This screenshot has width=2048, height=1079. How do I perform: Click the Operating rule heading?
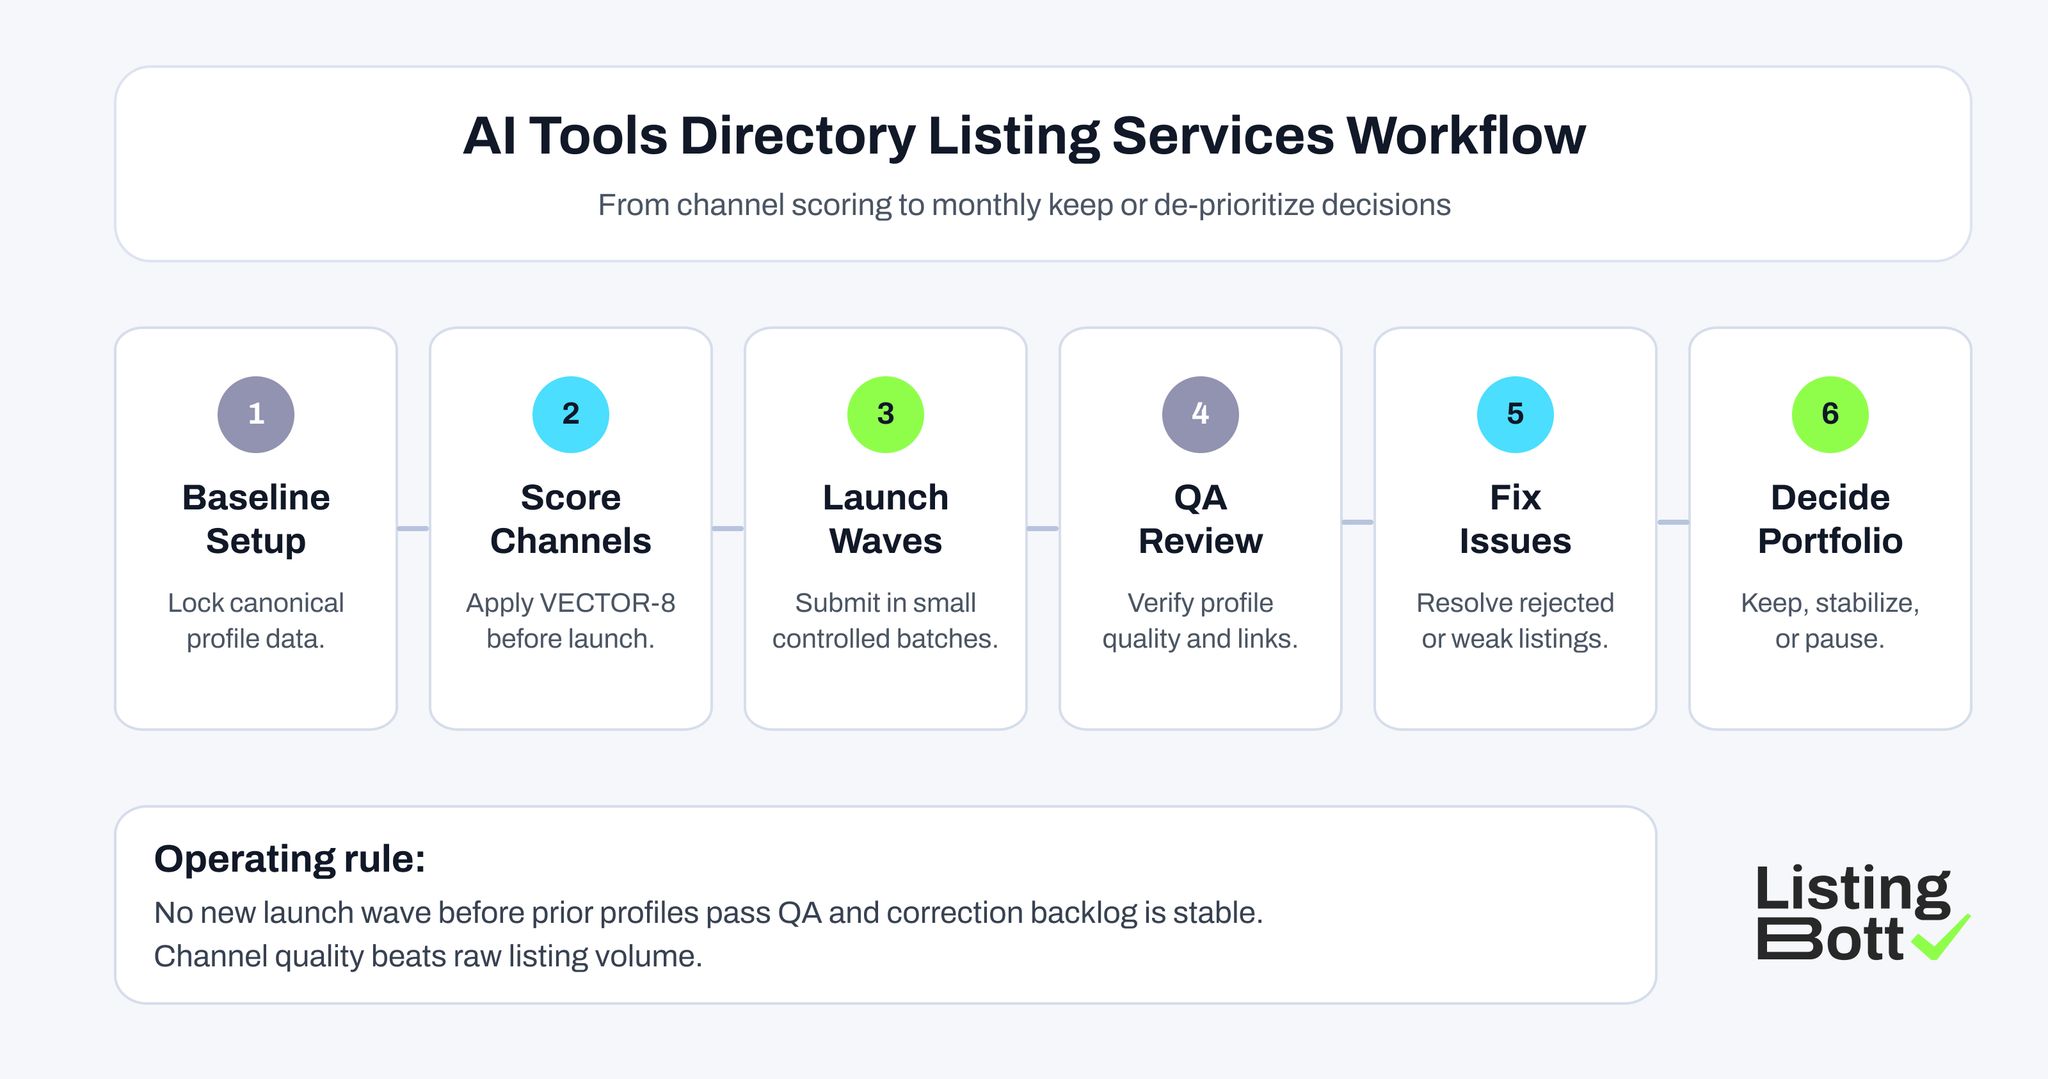pos(290,858)
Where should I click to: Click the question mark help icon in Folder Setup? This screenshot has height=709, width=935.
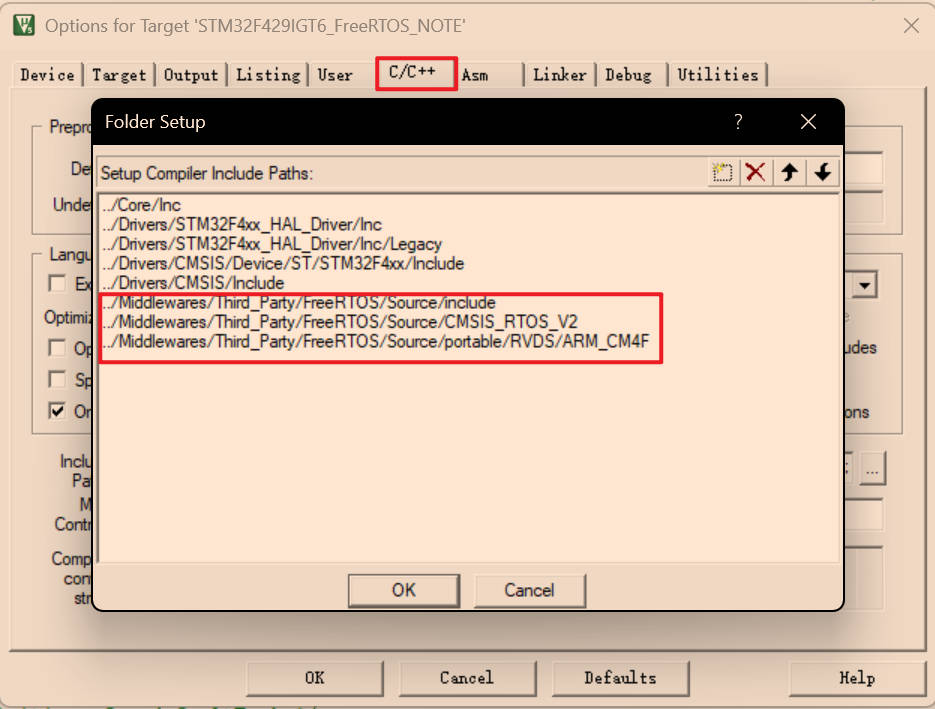click(x=738, y=122)
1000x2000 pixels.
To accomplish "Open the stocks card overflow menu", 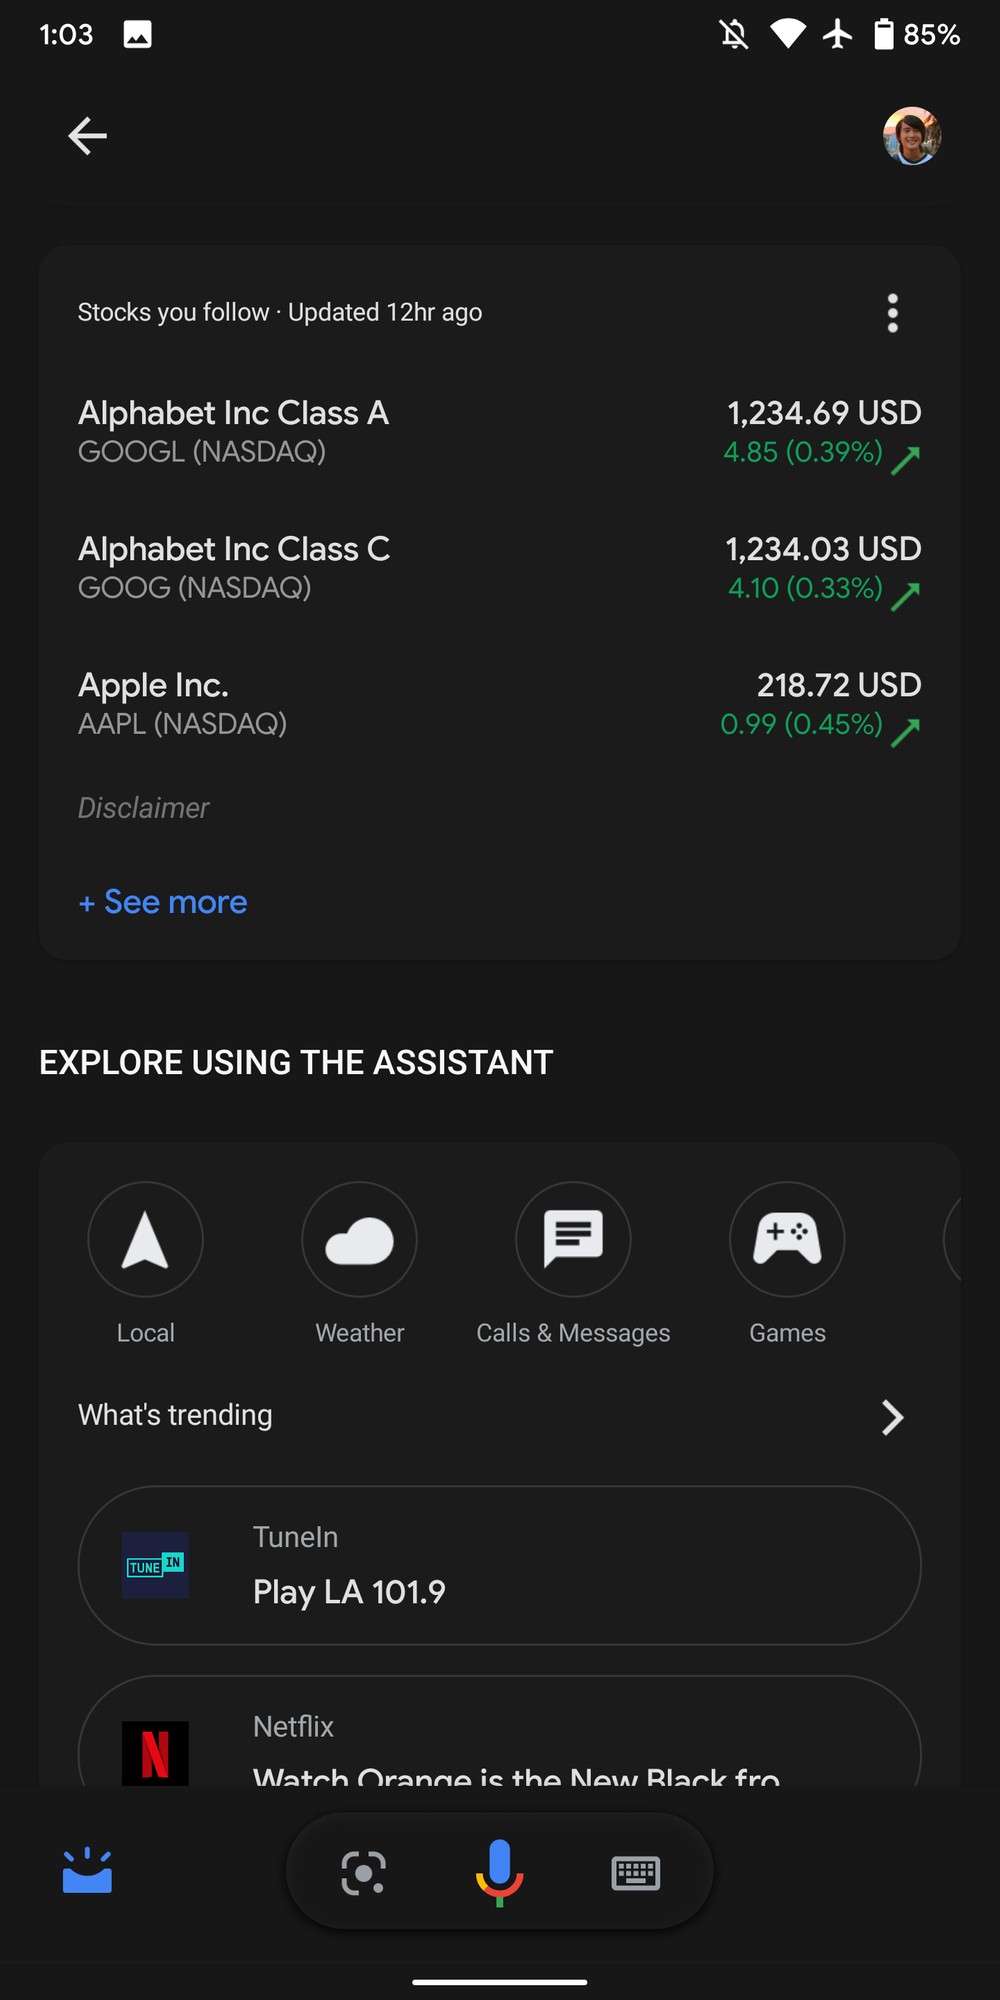I will click(x=892, y=313).
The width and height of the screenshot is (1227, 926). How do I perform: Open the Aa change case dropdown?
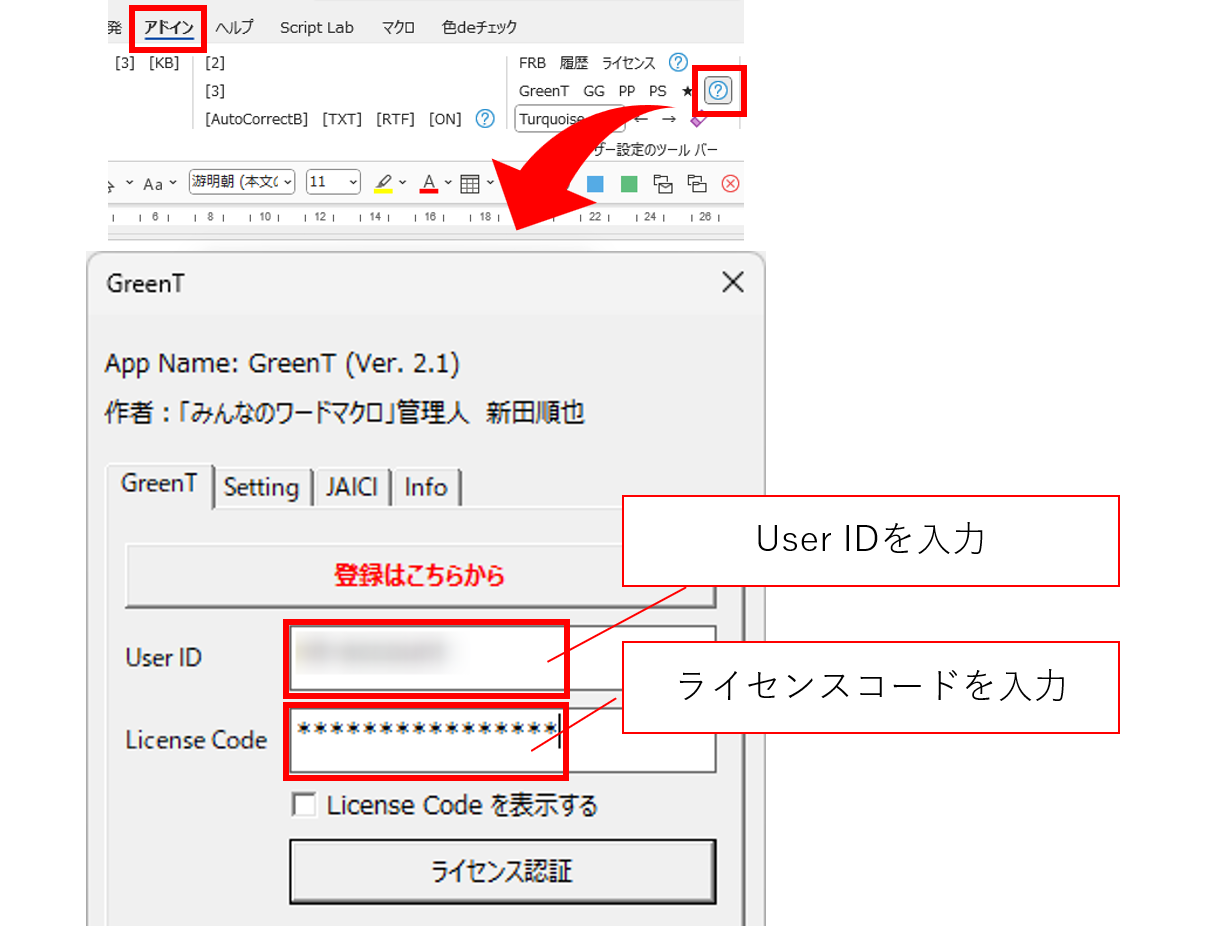(x=159, y=183)
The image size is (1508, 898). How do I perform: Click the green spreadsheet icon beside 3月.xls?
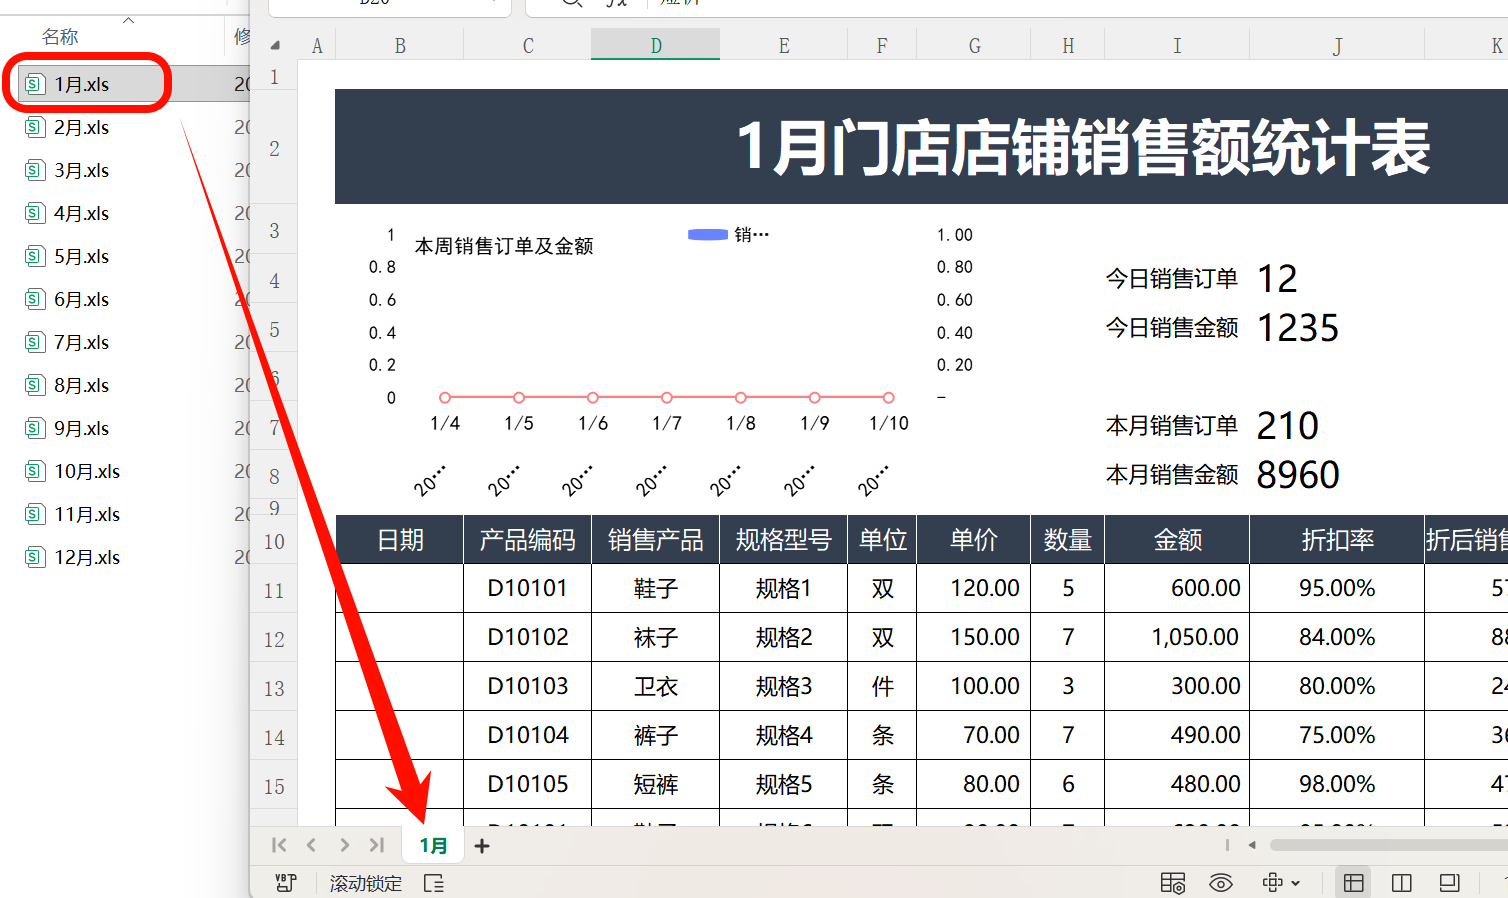[36, 170]
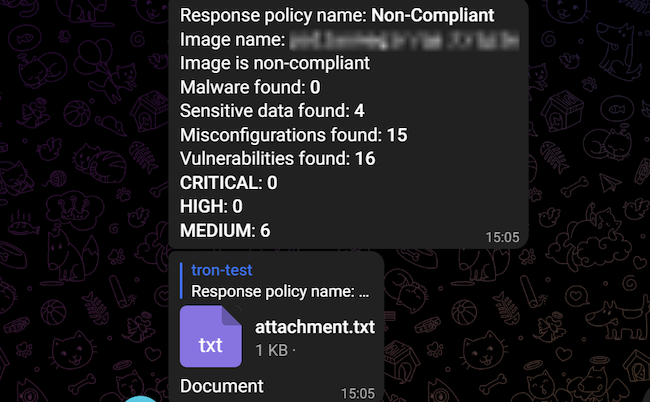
◆ ◆ ◆ ◆ ◆ ◆ ◆
- TASK GOAL -
Write out the data word for word, beginning at the line that has "The image size" and continuing through the end of the data. Leave the pictures out of your copy.

- FINAL ANSWER -
The image size is (1508, 898). How do I perform: Click the green spreadsheet icon beside 3月.xls?
[36, 170]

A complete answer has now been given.